- Fragment uit document -
________________________________________

Site-archief

Leertheoretische kenmerken bij training communicatieve vaardigheden #gastblog

Hi Marcel,

Vorige week zag ik een enthousiaste tweet van onze collega van de faculteit Social Work Didi Joppe (@ditoma3). Ze had een 8 voor haar artikel ‘Ontwerpen van leersituatie, theoretische kaders’! Geweldig! Ik vroeg natuurlijk meteen om een gastblogje 🙂 Zo’n artikel past natuurlijk wel in de serie #onderwijsontwerpen.

Didi volgt de master Onderwijswetenschappen van de Open Universiteit. Tijdens de laatste module moest ze de praktijksituatie, in dit geval een geobserveerde training communicatieve vaardigheden, koppelen aan de leertheorieën (behaviorisme, cognitivisme en constructivisme) en beschrijven in een artikel. Ze heeft het 4000 woorden tellend artikel voor dit blog teruggebracht tot onder de 1000!

Dank voor deze samenvatting en het delen van je bevindingen op ons blog, Didi!
Groet,
Judith

OUR 2bejammed GUEST: Didi Joppe

communication

CC-BY-NC Joan M. Mas

Inleiding

Het werken met mensen in bijzondere omstandigheden zoals binnen de schuldhulpverlening, jongeren met gedragsproblematiek en cliënten met een psychiatrische stoornis, vergt specialistische kennis en vaardigheden. Een Social Worker richt zich op het begeleiden, hulpverlenen en coachen van mensen in dit soort situaties (http://www.zuyd.nl/studeren/studieoverzicht/social-work). Het voeren van een professioneel gesprek met een cliënt is één van de vakgebieden op de opleiding Social Work van Zuyd Hogeschool in Sittard. Hiervoor is de leerlijn, ‘Communicatieve vaardigheden en methodiek generiek’ ontwikkeld voor de propedeutische fase.

De onderwijsvisie van Social Work is gebaseerd op het sociaal-constructivisme. De lerende construeert kennis om de eigen ervaringen te begrijpen en op basis hiervan een eigen interpretatie van de wereld op te bouwen (Driscoll, 2014; Ertmer & Newby, 1993). Gedrag is situationeel gedetermineerd en het is essentieel om kennis te verankeren in de situatie waarin de lerende het moet gebruiken (Ertmer & Newby, 1993). In de opleiding krijgen deze uitgangspunten vorm door te werken met praktijkgerichte casuïstiek in oplopende moeilijkheidsgraad. Het moduul bereidt de student voor op het het voeren van een simulatiegesprek met een antagonist in de rol van burger, waarin hij zijn luister- en gespreksvaardigheden moet demonstreren. Het doel van dit moduul is te kenmerken als behavioristisch gericht, namelijk het aanleren van gewenst en observeerbaar gedrag. Dit is in tegenspraak met de sociaal-constructivistische onderwijsvisie. Dit leidt tot de onderzoeksvraag: Welke uitgangspunten van leertheorieën (behaviorisme, cognitivisme en sociaal-constructivisme) zijn te herkennen tijdens een 1,5 uur durende training sociale-en communicatieve vaardigheden voor eerstejaarsstudenten van de opleiding Social Work van Zuyd Hogeschool in Sittard?

________________________________________

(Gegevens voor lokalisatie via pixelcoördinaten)

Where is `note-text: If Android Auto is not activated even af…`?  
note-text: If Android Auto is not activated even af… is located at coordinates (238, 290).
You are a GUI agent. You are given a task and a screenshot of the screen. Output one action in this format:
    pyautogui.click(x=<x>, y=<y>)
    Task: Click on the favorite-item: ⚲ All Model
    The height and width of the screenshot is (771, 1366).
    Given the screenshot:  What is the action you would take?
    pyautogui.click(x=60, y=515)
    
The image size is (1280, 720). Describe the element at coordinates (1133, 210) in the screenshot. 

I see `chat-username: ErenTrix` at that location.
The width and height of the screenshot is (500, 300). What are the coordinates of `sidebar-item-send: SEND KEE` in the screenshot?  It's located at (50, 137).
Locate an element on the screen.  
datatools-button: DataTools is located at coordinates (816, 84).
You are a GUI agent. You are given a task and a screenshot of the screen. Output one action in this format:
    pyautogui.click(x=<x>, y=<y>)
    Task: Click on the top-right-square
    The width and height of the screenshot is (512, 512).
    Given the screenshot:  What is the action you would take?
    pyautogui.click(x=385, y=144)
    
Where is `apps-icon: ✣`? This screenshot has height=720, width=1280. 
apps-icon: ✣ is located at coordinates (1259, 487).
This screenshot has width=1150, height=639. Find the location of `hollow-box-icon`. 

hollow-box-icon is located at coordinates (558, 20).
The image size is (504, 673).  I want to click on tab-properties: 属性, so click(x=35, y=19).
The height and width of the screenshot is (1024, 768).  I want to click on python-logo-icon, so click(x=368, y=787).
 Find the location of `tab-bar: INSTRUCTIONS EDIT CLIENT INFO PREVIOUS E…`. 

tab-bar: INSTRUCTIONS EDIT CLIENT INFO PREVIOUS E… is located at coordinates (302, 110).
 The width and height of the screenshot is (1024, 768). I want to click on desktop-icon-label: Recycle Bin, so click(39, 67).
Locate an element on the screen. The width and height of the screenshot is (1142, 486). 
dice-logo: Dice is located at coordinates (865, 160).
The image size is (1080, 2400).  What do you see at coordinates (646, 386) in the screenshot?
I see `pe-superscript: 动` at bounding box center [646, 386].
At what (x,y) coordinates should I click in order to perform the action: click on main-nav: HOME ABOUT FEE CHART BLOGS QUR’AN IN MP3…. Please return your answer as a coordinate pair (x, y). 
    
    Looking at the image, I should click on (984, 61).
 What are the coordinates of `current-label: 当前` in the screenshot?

________________________________________

- Opdrachten -
- a) Welke masteropleiding volgt Didi Joppe volgens het gastblog?
- b) Schrijf de regels uit de records letterlijk over, vanaf het begin van de records tot en met de regel die "note-text: If Android Auto is not activated even af… is" bevat, met beide grenzen inbegrepen.
Het gastblog en de records hebben geen verband met elkaar.

- Antwoorden per opdracht -
- a) De master Onderwijswetenschappen van de Open Universiteit.

- b)
Where is `note-text: If Android Auto is not activated even af…`?  
note-text: If Android Auto is not activated even af… is located at coordinates (238, 290).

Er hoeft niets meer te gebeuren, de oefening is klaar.